# Get started with Machine Learning by building a simple project

Photo by Franck V. on Unsplash

Machine learning is an application of artificial intelligence that provides systems the ability to automatically learn and improve from experience without being explicitly programmed. The image above shows how a machine can learn to play a musical instrument provided the correct training. This article covers some of the basic concepts, functions, and algorithms to help beginners get started with machine learning. So, let’s start our journey by building a simple classification project.

What are we building

We are making a classification project to classify three sets of Iris flowers namely Iris_setosa(1), Iris_versicolor(2), and Iris_verginica(3). You can check them out to have a grasp on the project :

We have been provided with a dataset of 150 training examples (i.e 50 for each flower) with ‘4’ features for each flower. The features of the flowers are as follows :

1. Sepal length in cm
2. Sepal width in cm
3. Petal length in cm
4. Petal width in cm

We have to train our algorithm in such way that it could classify any new examples into one of the 3 species. You can have a look on the dataset provided in the Iris_flower.txt file. I hope you got the idea of what are we going to build.

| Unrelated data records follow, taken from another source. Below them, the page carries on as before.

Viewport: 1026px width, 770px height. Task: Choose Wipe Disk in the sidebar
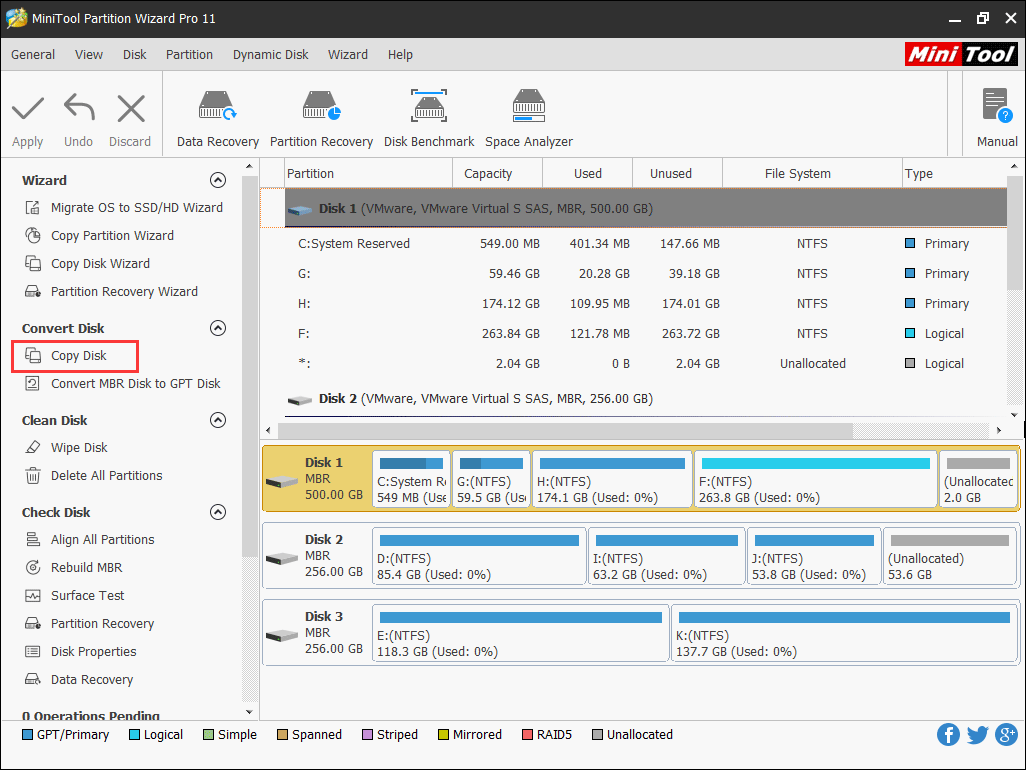tap(79, 448)
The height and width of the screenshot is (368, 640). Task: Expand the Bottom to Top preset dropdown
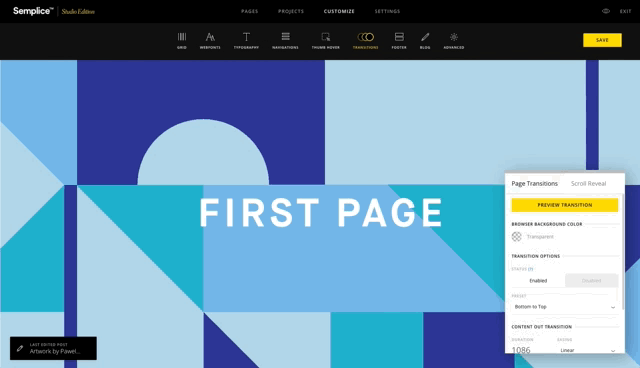(564, 307)
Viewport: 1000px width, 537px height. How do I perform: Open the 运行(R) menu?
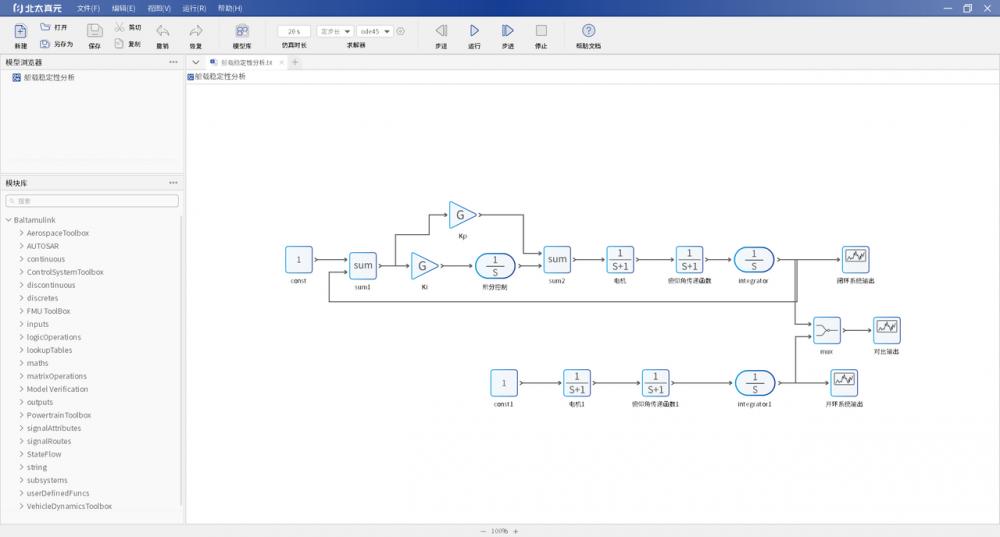pyautogui.click(x=194, y=8)
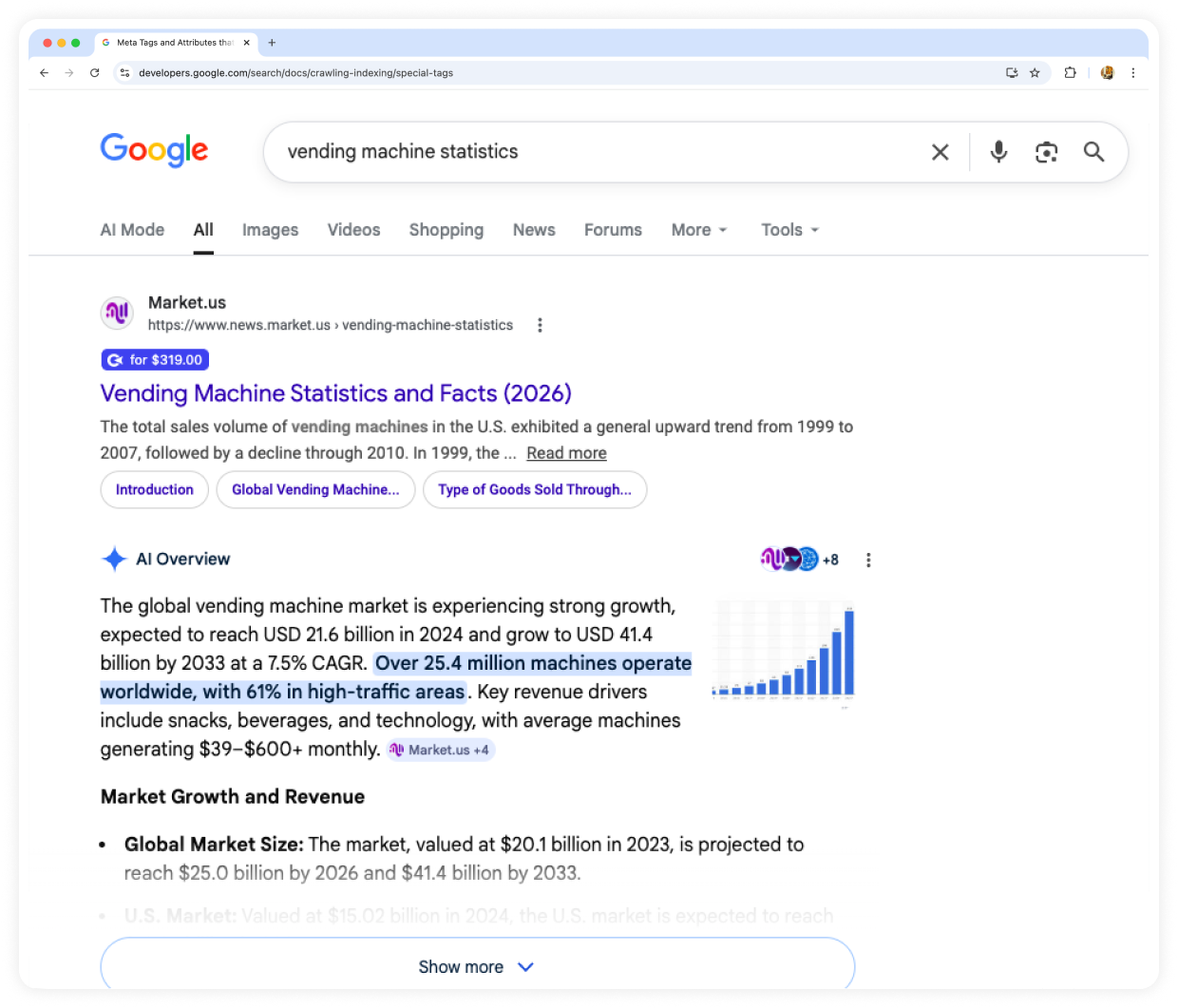Screen dimensions: 1178x1008
Task: Switch to the Images tab
Action: click(270, 230)
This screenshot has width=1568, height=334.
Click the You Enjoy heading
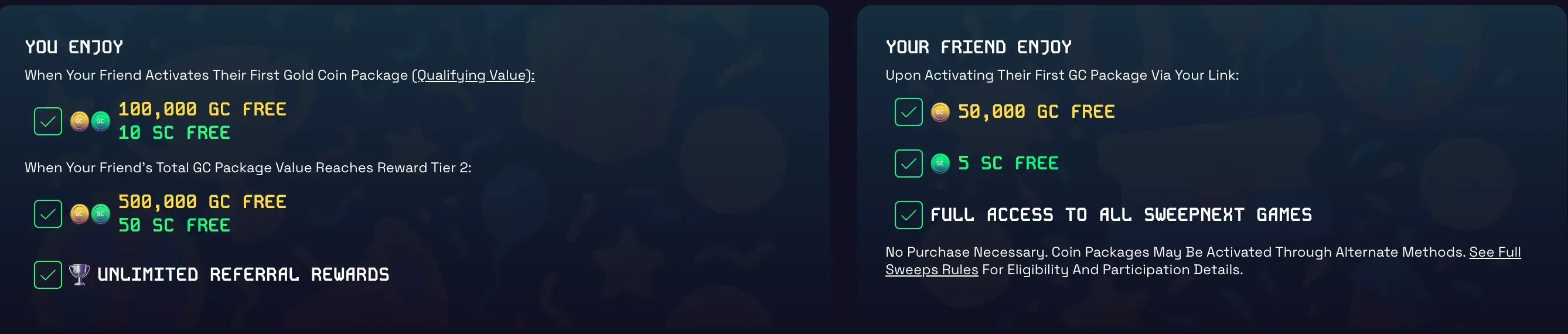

Some prerequisites before we start

You must have the Octave or Matlab to implement this project. I recommend using Octave because it’s free and more compatible for this project. You can download Octave here :

Secondly you must have a basic understanding of the matrices, and Octave commands and few algorithms. With this said let’s dive into the fun stuff….Yeah! the code.

Files Included in the project

We are going to make a bunch of files(Don’t worry it’s quite easy) for the project. Let’s list them out to keep all of this structured :

1. Iris_main.m
2. lrCostFunction.m
3. oneVsAll.m
4. predictOneVsAll.m
5. sigmoid.m
6. Iris_flower.txt

Iris_flower.txt

Let’s begin by looking at the dataset given to us :

https://archive.ics.uci.edu/ml/machine-learning-databases/iris/iris.data

You can see there are 4 features(already mentioned above)for each training example separated by commas and the name for the respective species of the flower. Here, we have used the names for the flowers but in practise we are going to replace it with numbers 1, 2, and 3 respectively.

Iris_main.m

This file is like the skeleton for our project because it contains all the function calling statements. Let’s look at the file and try to understand the full code from the scratch.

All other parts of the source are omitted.